# ZITIERTER TEXT
= = =

FRAGE: Ist der Konflikt zwischen traditionellen und staatlichen Strukturen überhaupt aufzulösen?

CONRAD SCHETTER: Die meisten Menschen glauben, dass in diesen Ländern immer nur Chaos und Anarchie herrschen. Dabei gibt es selbst in Kriegszeiten immer gewisse Strukturen, die wesentlich stabiler sind als wir annehmen. Weil sie den Menschen Halt geben, genießen sie auch eine hohe Akzeptanz. Wenn man diese Strukturen nicht ernst nimmt, ignoriert man die Identität der Bevölkerung.

FRAGE: Wieso existiert dieser Konflikt auch im Grenzgebiet zwischen Pakistan und Afghanistan, wo es keine internationale Intervention gibt?

CONRAD SCHETTER: Seit 2001 ist die pakistanische Armee mit 80.000 bis 100.000 Mann in der Grenzregion vertreten. Auch hier findet also eine Einflussnahme von außen statt. In den Stammesgebieten wird der Eindruck erweckt, dass die pakistanische Regierung nur als verlängerter Arm der USA agiert. Es wird versucht, die traditionellen Strukturen gegen eine externe Einflussnahme zu verteidigen. Diese Ablehnung von externem Einfluss gab es auch schon im 19. Jahrhundert, etwa gegen die Briten. Heute vermischt sich das Stammesdenken mit religiös-fundamentalistischem Denken.

FRAGE: Was sich besonders auf die Stellung der Frau auswirkt.

CONRAD SCHETTER: Bei der Geschlechterfrage dreht sich alles um den Machterhalt. Es geht darum, die traditionellen patriarchalischen Strukturen aufrecht zu erhalten - und damit auch die Machtstrukturen von der Familie bis in die höchsten staatlichen Bereiche. In diesem Konflikt kommt es zu einem Zusammenspiel von religiösen und tribalen Werten. Beide gehen davon aus, dass Frauen nur den Status eines Objekts verdienen. Erst als diese Vorstellung durch Modernisierungsversuche in Frage gestellt wurde, wurde die Burka immer mehr zu Pflicht.

FRAGE: Wo sehen Sie Perspektiven für eine positive Veränderung?

= = =

# BEREITGESTELLTE DATEN
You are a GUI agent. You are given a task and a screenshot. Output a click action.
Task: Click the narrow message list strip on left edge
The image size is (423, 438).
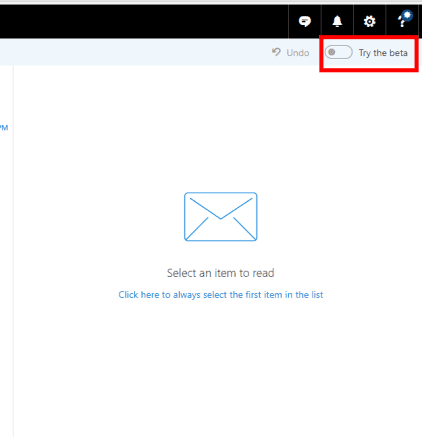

= = =

# AUFGABE 1
Mit wie vielen Mann ist die pakistanische Armee laut dem zitierten Text seit 2001 in der Grenzregion vertreten?
# AUFGABE 2
Schreiben Sie aus dem zitierten Text die Stelle ab, die mit „CONRAD SCHETTER: Seit“ beginnt und sich bis einschließlich „mit religiös-fundamentalistischem Denken.“ fortsetzt.

# LÖSUNG 1
Mit 80.000 bis 100.000 Mann.

# LÖSUNG 2
CONRAD SCHETTER: Seit 2001 ist die pakistanische Armee mit 80.000 bis 100.000 Mann in der Grenzregion vertreten. Auch hier findet also eine Einflussnahme von außen statt. In den Stammesgebieten wird der Eindruck erweckt, dass die pakistanische Regierung nur als verlängerter Arm der USA agiert. Es wird versucht, die traditionellen Strukturen gegen eine externe Einflussnahme zu verteidigen. Diese Ablehnung von externem Einfluss gab es auch schon im 19. Jahrhundert, etwa gegen die Briten. Heute vermischt sich das Stammesdenken mit religiös-fundamentalistischem Denken.